After two weeks’ work experience at Wheatcroft, he was offered YTS (Youth Training Scheme). Two years later he was a qualified car

mechanic and has certificates to prove it.

So where does the showbiz come from? There was a great uncle, who was Dutch, who was on the stage but Mike does not know what he did.

Mike puts it down to watching the variety and Redcoat shows at the Grand Hotel, which, when he was a kid, was owned by Butlin’s.

His mum and dad Gabriel and Jose are Portuguese. His dad Gabriel was a porter at the Grand and took Mike to watch shows there including the wrestling.

From the ages of 13 to 16 Mike worked there part-time as a bar manager. “Without realising it I was doing an apprenticeship on how to be an entertainer,” said Mike. “I just absorbed it all.
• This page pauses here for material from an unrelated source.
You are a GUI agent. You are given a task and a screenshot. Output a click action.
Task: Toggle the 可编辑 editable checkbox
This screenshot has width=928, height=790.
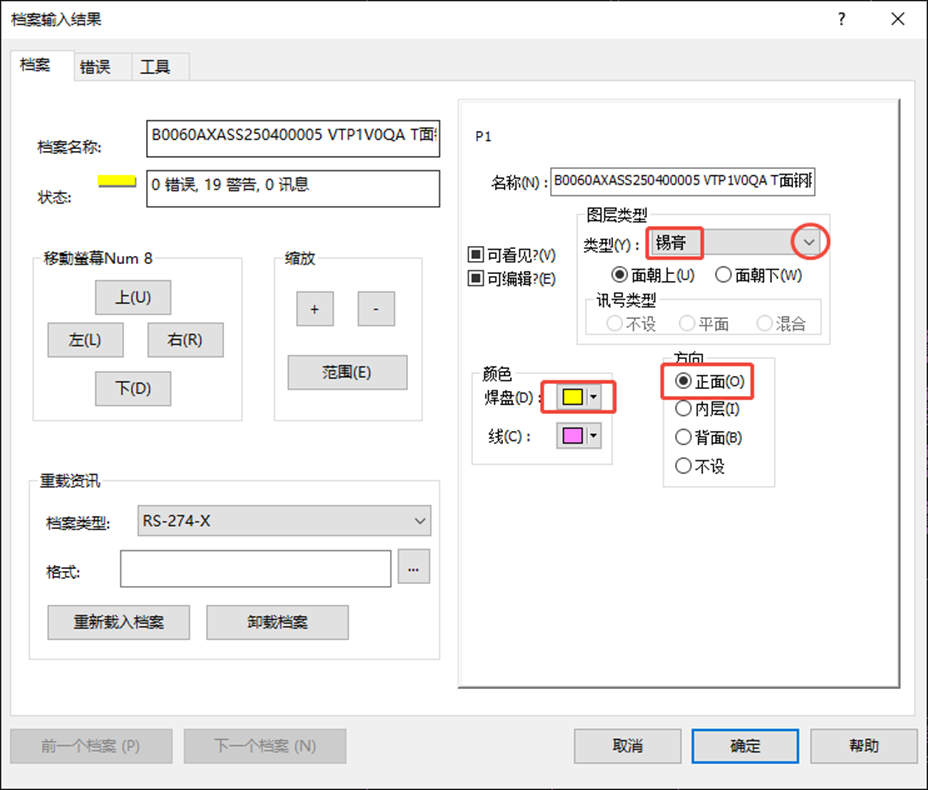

I am convinced it all started with the whole Butlin’s thing.”

Mike’s first foray into the business was as a DJ. He and his mate Stuart, a Redcoat, were at a wedding and decided they could do better than the one booked for the occasion.

They bought some gear and went off to what was then Yugoslavia, did six months and were set to return when war broke out there and they decided not to go.

Mike did two years running as warm-up DJ for the Chuckle Brothers at the Corner, now apartments in North Bay. He was DJing in nightclubs, including Laughton’s, Boleyns and Club XS, at the same time.

He was asked at one of the performances if he did children’s parties and, like he did to get the Yugoslavian gig, he blagged it.

“After that first party of kids running around in a big circle I thought if I was going to do children’s parties there must be more to it.”

He already juggled as a hobby and so he learned to balloon model. “At my first party I blew up 10 balloons and then couldn’t do any more. So I decided to learn a few tricks.”

Dabbling in magic became a serious occupation when his dad died. “It stems from a tragedy. Because of my dad passing away I put all my energy and time into magic as a distraction.”

Burning the candle at both ends became too much and Mike, who still DJs, gave up nightclub work.

The Magic Mike act evolved again with ventriloquism. His first character was Oscar, a parrot. He did not speak and deciding it would be strange if Oscar developed a voice, Mike then invented Chuck.

“It took me 12 months of practice in front of a mirror to get the art of ventriloquism off – and another eight months before I had the courage to take Chuck out of his case on to the stage,” he said. “I was convinced my lips were all over the place.”

His other character Carlos is Brazilian and is modelled on his dad whose “English was shocking”.

This year is the 25th anniversary of Magic Mike and 30 years in the business. He is now performing to children with parents who were children that he did birthday parties for. He does stage shows, school workshops and birthday parties not only in Scarborough but across the coast and county including Leeds, York, Barnsley, Huddersfield and Wetherby.

Magic Mike – the 2012 film – brought him all the global attention he could crave. The link was first developed by the then Scarborough Evening News and reached as far as a feature in the Pakistan Times and an interview with Canadian radio.

Mike lives with wife Maria, daughters Zara, 20, Darcie, 18, and son Rio, 14, in Scalby.

“I am happy with what I have,” he said. “The act is still evolving and who knows where it will end.”